With easy-to-generate cost estimates that team members can view in real time, you can help patients better understand their financial responsibility, while fostering long-lasting care relationships built on transparency and trust.
In addition, our Patient Estimation tool employs data-driven technology and predictive analytics to give providers visibility into a patient’s ability and propensity to pay.
With these cutting-edge features in one platform, it’s easy to empower staff members to discuss patient medical costs with confidence, while delivering a seamless user experience.
Communicate before care
Once an accurate estimate is generated, how do you turn a calculated amount due into a smooth point-of-service payment? It starts by providing pricing to patients as soon as possible — before they even arrive for their appointment.

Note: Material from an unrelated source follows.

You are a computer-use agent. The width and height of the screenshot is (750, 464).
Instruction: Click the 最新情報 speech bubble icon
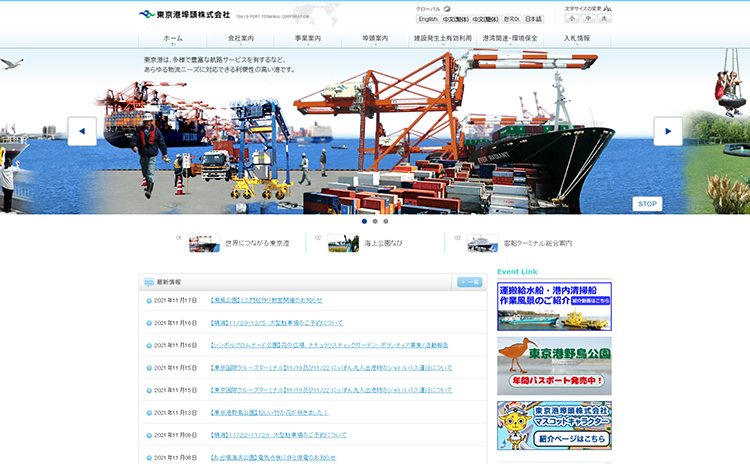(149, 283)
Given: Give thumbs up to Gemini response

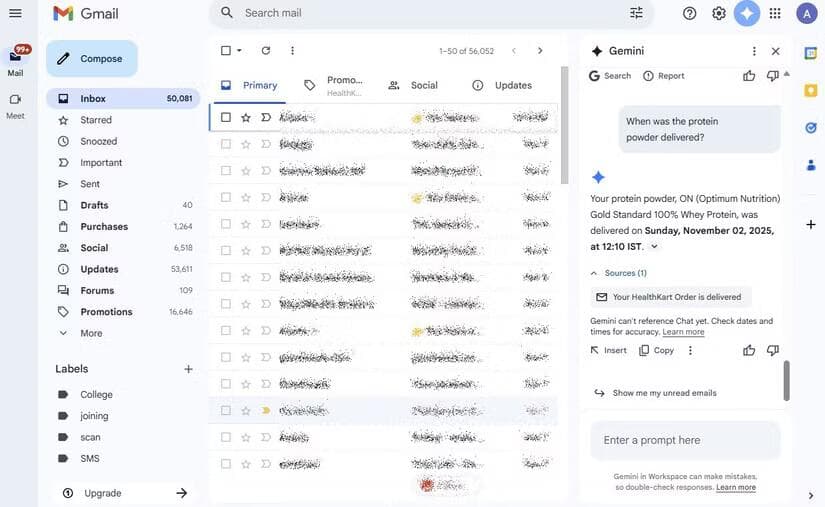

Just a simple digital communication, such as an email or notification in their patient portal, helps patients know what to expect before walking in the door.
For the 67% of patients who worry about unexpected bills, finding out the bill amount at point-of-service can be overwhelming, and could even cause distrust in your care partnership with them.
Many patients also delay healthcare due to the unknown costs. Being transparent about cost pre-service can streamline point-of-service collections and help patients keep up with their health. In addition, don’t forget to give patients time to research what they owe and why in advance, with plenty of opportunities to ask questions or get clarification on price before the visit.
Having clear pre-service communication and maintaining an open, honest financial dialogue can go a long way to build trust and prepare patients to meet their financial obligations.
Focus on financial transparency
Be sure your patient access team has real-time information about insurance eligibility, estimates, and outstanding balances. Your staff should have the most updated data not just to advise future patient liability, but also to provide affordable payment options for existing balances.
Train your entire team to take an honest, upfront approach to billing. By being compassionate about collections, you can better understand patients’ financial constraints while ensuring consistent, fuller payments that fit their budgets.
Today, patients expect the same convenient, personalized payment experience found in other industries. That means providing:
• Simple, easy-to-understand billing statements
• Flexibility in the method of payment, such as offering Apple Pay or Google Pay
• Affordable payment plans to help patients fulfill their financial responsibilities
Combining a compassionate approach with the proper payment tools can lead to satisfied patients as well as a steady cash flow.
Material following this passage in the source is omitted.